Joys and satisfaction of organizational strategy | Strict notice

Organize photos on the phone.

Replace light bulbs on front porch.

Buy a shower curtain for the upstairs bathroom.

Plan the haircut.

Writing column.

Just a few things on my “to do” list.

Nothing too exciting. Or time consuming. But something to motivate me to move in the morning and get something done for the day.

Rarely is there anything so pressing that he can’t wait another day or two to tackle it. But I like to start with a plan. A flexible plan that can be adjusted as needed.

Plus, making lists is a hard habit to break. Especially since it’s worked pretty well in cutting through the chaos of raising four kids, pursuing a career, and even taking time out for a few hobbies and writing projects.

I couldn’t have done it without my handy family calendar.

He provided all the tactical information I needed to get everyone where they needed to go, on time, with the proper gear, and back home whether it was a school outing , a sporting event or a visit to the doctor.

On days when I was faced with a particularly long to-do list, I would sometimes cheat.

I might write an item or two that was “pending” – that is, partially completed. That way I could wrap it up early, cross it off the list, and feel like I was making progress from the start. That initial thrill of victory kept me from suffering the agony of defeat as I lost momentum.

Even with that extra boost, however, my system had its flaws. Misstep. Things that sometimes go haywire.

I admit I dropped the ball a few times when I went rogue – relying on my dodgy memory to do what needed to be done instead of checking my trust list.

For example, picking up a child or two after school. Not that an extra 15 minutes in a guarded library full of fascinating books puts them at risk. However, the children were probably skimming through the psychology section on abandonment issues that would be discussed years later in their therapy sessions.

Then, for an overnight football game, my handy dandy list included printed instructions (pre-GPS), hotel reservation confirmation, snacks, and other necessities. I left it up to my player to pack their own gear. He came so close to remembering the key items – uniform, shin guards, socks, water bottle – but… no “lucky” cleats – one of the main pieces of equipment to play in the tournament.

Luckily we had left early, found a sporting goods store about to open, and bought an emergency replacement pair on sale, which was cheaper than flying home to pick up the other one. pair.

Future lists included a quick gym bag check.

More recently I managed to help our eldest daughter with some banking matters while she was living in Spain.

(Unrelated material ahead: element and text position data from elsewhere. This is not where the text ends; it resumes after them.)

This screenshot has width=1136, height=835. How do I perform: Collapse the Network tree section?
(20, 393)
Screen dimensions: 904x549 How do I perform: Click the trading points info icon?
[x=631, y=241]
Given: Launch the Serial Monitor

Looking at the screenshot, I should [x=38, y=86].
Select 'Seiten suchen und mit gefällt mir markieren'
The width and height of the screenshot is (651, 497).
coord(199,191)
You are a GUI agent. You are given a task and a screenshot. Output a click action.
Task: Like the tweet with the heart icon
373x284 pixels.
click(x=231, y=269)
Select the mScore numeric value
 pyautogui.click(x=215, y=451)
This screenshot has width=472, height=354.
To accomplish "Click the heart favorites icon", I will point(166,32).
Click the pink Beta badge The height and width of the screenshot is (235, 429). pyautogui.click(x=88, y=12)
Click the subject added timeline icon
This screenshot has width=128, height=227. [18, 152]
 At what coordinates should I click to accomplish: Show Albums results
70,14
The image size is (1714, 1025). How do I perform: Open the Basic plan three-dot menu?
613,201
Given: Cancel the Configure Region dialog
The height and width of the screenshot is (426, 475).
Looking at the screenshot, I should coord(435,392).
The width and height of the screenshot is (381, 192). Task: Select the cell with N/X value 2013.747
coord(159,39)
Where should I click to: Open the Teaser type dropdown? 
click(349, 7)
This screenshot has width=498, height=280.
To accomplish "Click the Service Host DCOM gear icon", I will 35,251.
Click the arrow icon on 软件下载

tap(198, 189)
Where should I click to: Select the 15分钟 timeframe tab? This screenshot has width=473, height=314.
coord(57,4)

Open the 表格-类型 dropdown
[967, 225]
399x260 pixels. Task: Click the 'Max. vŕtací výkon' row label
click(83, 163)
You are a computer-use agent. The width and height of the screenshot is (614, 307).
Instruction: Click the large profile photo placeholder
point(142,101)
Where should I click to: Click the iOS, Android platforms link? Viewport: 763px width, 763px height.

It just took a long list of understanding international laws, money conversions and transfer policies to accomplish this feat.

Although the kids are all grown up now, I still try to keep track of their whereabouts. and give them gentle reminders about the things on my list that affect them.

Like travel plans when we need a cat sitter.

There was a brief lull in my obsession with making lists during COVID. Nothing was as urgent as staying healthy. There was no logic in writing the same thing over and over again: avoid human contact. Wear a mask as a precaution. Lily. To write. Walking. Play with cats. Shower. Sleep. Repeat.

It was all easy to remember. I didn’t need a list to remind me. But, I am a goal oriented and action oriented person. I feel adrift if, before going to bed, I have no idea how the next day might turn out.

Of course, the unexpected can happen at any time.

Something that outweighs everything else in importance. Like a five-hour ER visit for a girl’s post-op issues. Car problem. Plumbing problems.

This list, over which I have no control, can be quite daunting as there is nothing you can anticipate. Or ignore.

I tried to share the joys and satisfaction of my organizational strategy with others, mainly my husband. I even customized a few lists for him:

Paint the exterior door a welcoming red

Move a massive collection of paranormal books out of our bedroom and into the basement.

Squirrel proof bird feeder in the garden.

Remove any foreign substance growing in the back of the refrigerator.

He has yet to thank me for starting him on his own roster-building journey. But I’m sure he’ll put it on his next to-do list.